What to produce => Return, without pictures, the lines from the start of the data through the one that contains "Given: Select the".

Source information =>
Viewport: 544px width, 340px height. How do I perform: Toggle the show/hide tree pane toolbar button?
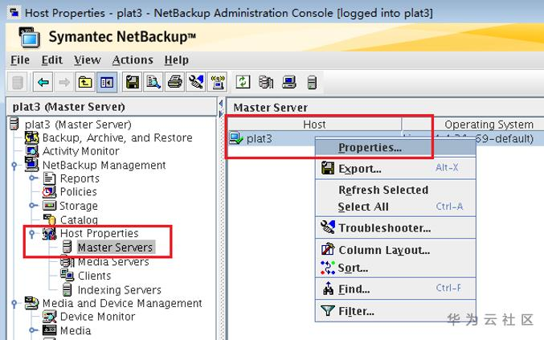pos(106,82)
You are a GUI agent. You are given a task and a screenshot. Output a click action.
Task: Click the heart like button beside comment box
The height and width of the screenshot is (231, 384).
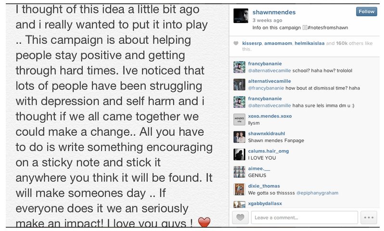[241, 218]
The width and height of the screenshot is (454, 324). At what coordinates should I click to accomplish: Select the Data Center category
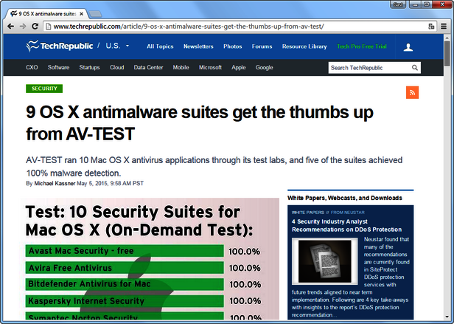tap(148, 68)
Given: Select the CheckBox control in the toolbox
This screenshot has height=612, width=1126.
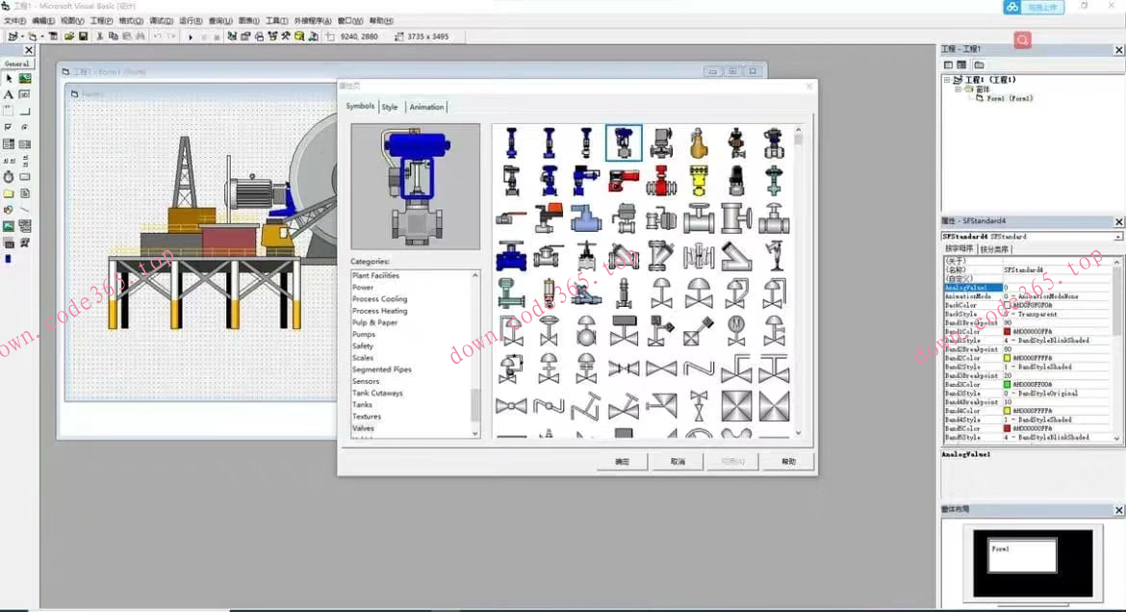Looking at the screenshot, I should click(9, 127).
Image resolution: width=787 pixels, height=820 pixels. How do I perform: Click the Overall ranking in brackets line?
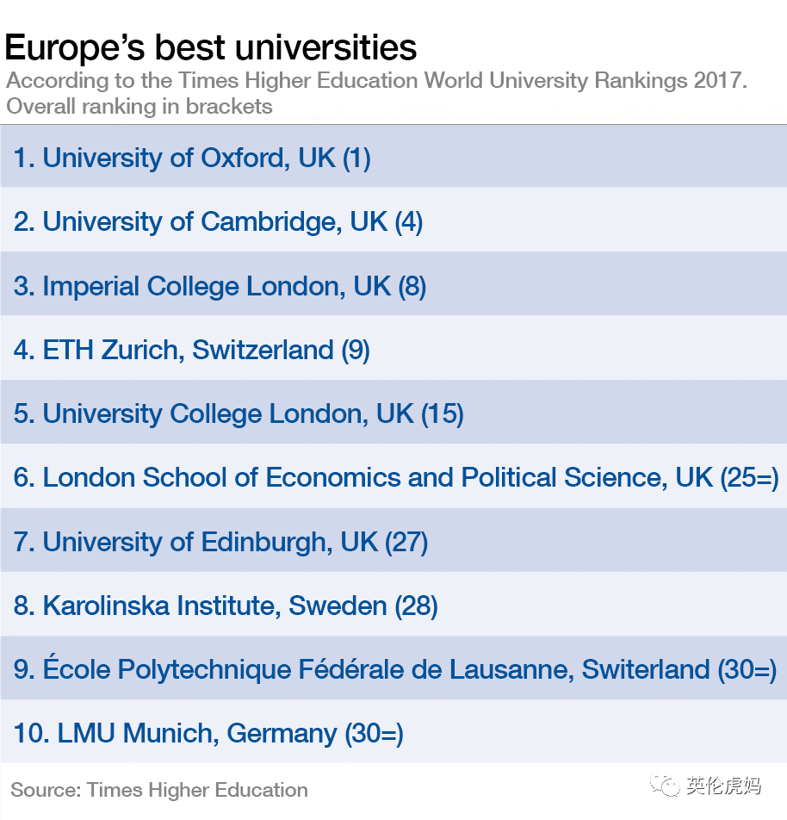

Result of the exercise =>
Viewport: 544px width, 340px height. How do I perform: Toggle the show/hide tree pane toolbar button?
pos(106,82)
You are a GUI agent. You are given a task and a screenshot. Output a click action.
Task: Click the heart like button beside comment box
The height and width of the screenshot is (231, 384).
[241, 218]
The width and height of the screenshot is (454, 324). At what coordinates should I click to accomplish: Select the Data Center category
tap(148, 68)
Given: Select the CheckBox control in the toolbox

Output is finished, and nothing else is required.